Not Everyone Making Epic Space Simulators Is Rolling In Cash

Chris Roberts of Roberts Space Industries may have in excess of $US50 million to pump into Star Citizen, but on the other side of the coin there’s the likes of Frontier Developments with Elite: Dangerous, which while given a £1.57 million ($2.73 million) injection thanks to a successful Kickstarter campaign, the David Braben-led studio is now “executing a transition” as it reports a £1.5 million loss for the last financial year.

This in comparison to the £1.1 million profit the company made the year before last. Obviously, it’s been pouring funds into Elite to make it rather awesome, with some of that coming from its own stockpile.

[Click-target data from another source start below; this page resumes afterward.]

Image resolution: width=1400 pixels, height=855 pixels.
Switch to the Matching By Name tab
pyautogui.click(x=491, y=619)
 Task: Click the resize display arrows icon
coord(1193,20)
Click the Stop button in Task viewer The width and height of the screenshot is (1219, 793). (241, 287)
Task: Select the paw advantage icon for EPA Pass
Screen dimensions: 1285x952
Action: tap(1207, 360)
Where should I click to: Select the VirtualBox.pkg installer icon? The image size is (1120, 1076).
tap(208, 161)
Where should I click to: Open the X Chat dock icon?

The good news is the transition, so to speak, was entirely expected. As Insider Media reports:

Frontier said it had entered a planned transitional investment phase after its IPO to develop and launch Elite: Dangerous, its first large-budget self-published title.

Chief executive officer David Braben said: “We started the current financial year as we expected and are now executing the transition of our business to its next stage. I believe that the continued delivery of our plan will result in greater opportunity and return.”

It also completely understandably why Frontier would be investigating in-game advertising and as long as it’s done well, I don’t think anyone is going to explode in outrage.

Elite has been developed at a steady pace and while most of that comes down to Braben’s experience, it probably helps knowing there isn’t a giant pile of money you can continuously draw on. Going by what we’ve seen of the game so far, its hard not to imagine Frontier making its investment back (and more).

Update: While Frontier raised £1.57 million via Kickstarter, it has taken in a combined amount of £2.7 million ($4.7 million) when you include its own crowdfunding efforts.